* **Text shown**
*** Begin section ***
Is Harm Reduction Policy to Blame for Current Drug Epidemic?

A graduate school curriculum in Drug Abuse and Addiction teaches harm reduction as a strategy to train drug abuse counselors.  Inoculating these therapists with harm reduction only is an insidious way to promote drug use, drug abuse and addiction.

Harm reduction strategy does not seem to be curbing the current drug epidemic.  Three bad government decisions and strategies heighten the drug epidemic right now:  1) overuse of prescription medications for ADHD, depression and government policy that pretends there’s a pill treatment for everything;  2) taking  D.A.R.E. out of the schools and not replacing it with another program, and 3) emphasis on harm reduction instead of primary prevention.

Here are some of the problems of harm reduction strategy:

1) Harm reduction pretends drug use can be done safely and without harm, which is deceptive.

2) Within harm reduction is a movement to call it “drug use” instead of drug abuse — a strategy that normalizes drug usage. (There are plenty of adults who never used drugs or alcohol, so there is no reason to pretend everyone does it.)

3) There’s a strategy to avoid calling “addiction” what it is, because harm reduction theorists say it stigmatizes the addict. That strategy is likely to keep addicts in denial and prevent them from getting treatment. Parents Opposed to Pot believes the claims of stigmatization are exaggerated, especially with the power of pro-drug television shows, pro-pot entertainers and drug dealer lobbyists.  Since the 1950s, the disease model of addiction has been accepted. People who consider drug or alcohol addiction as “moral failure” are rare, and they were probably born before 1950.
*** End section ***
* **Given records**
*** Begin section ***
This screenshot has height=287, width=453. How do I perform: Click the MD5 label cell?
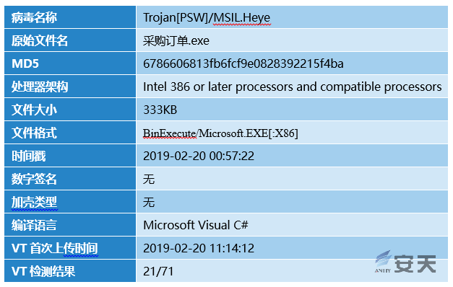70,63
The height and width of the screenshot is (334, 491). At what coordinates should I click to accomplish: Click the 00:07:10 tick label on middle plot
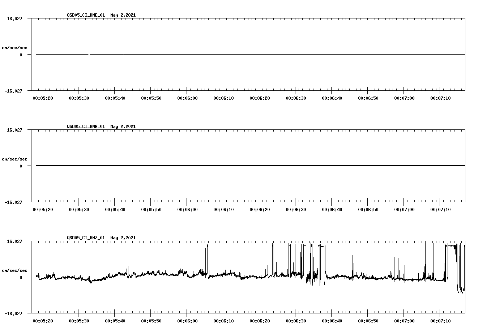click(x=441, y=209)
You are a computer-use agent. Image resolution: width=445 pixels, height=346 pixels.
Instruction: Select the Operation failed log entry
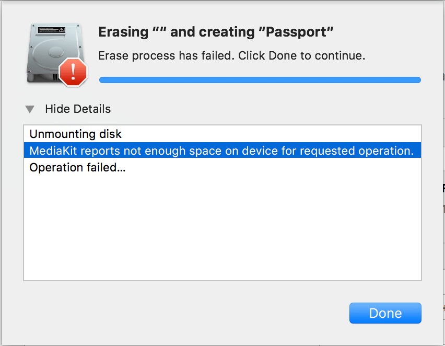(x=222, y=167)
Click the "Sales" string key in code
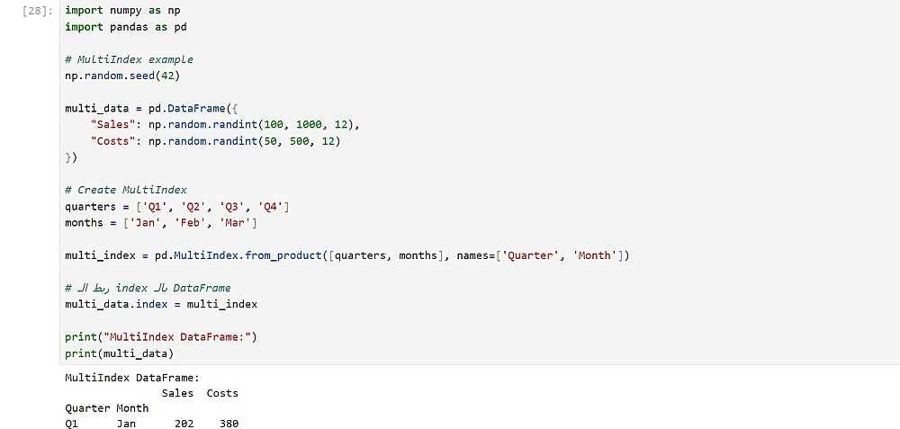Viewport: 900px width, 429px height. point(110,125)
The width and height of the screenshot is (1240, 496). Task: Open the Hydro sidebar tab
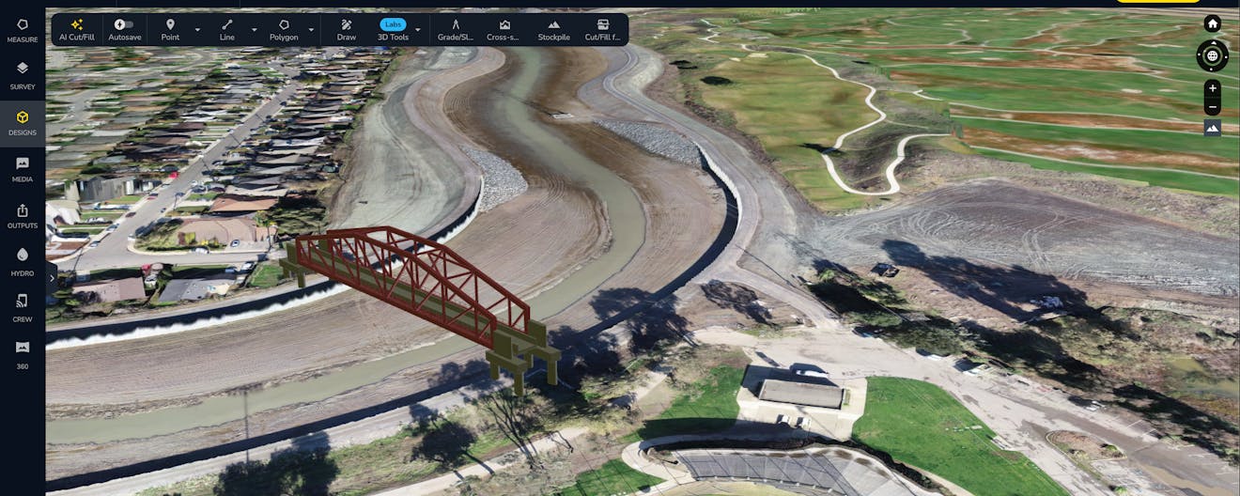[23, 261]
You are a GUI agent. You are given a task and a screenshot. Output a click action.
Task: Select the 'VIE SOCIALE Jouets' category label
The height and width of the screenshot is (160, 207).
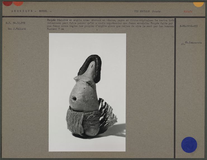(x=147, y=11)
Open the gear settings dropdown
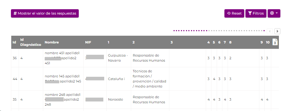 (x=274, y=13)
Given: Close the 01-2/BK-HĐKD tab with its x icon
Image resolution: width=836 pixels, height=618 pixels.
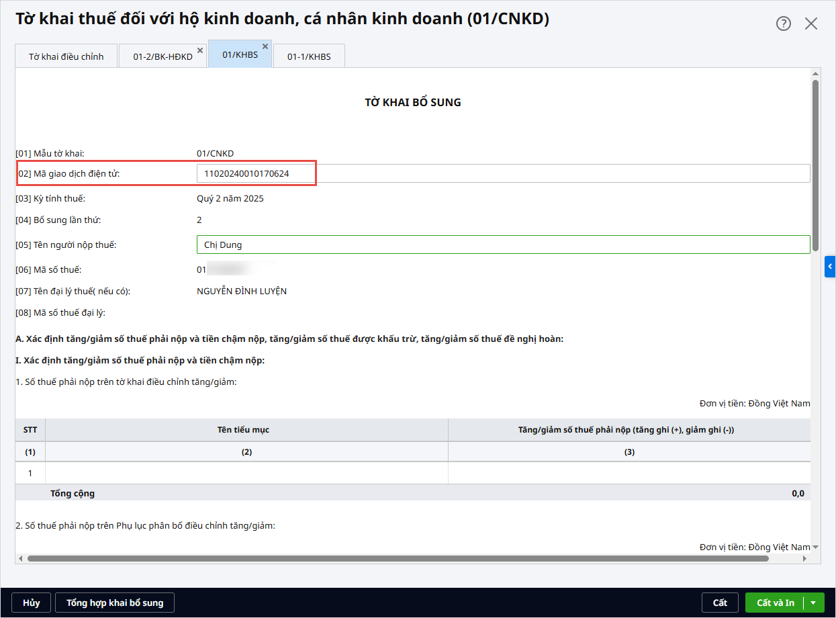Looking at the screenshot, I should [199, 50].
*** End section ***
* **Try it**
Quote the harm reduction text word for word, starting at "Is Harm Reduction" and ending at "abuse and addiction.".

* **Expected answer**
Is Harm Reduction Policy to Blame for Current Drug Epidemic?

A graduate school curriculum in Drug Abuse and Addiction teaches harm reduction as a strategy to train drug abuse counselors.  Inoculating these therapists with harm reduction only is an insidious way to promote drug use, drug abuse and addiction.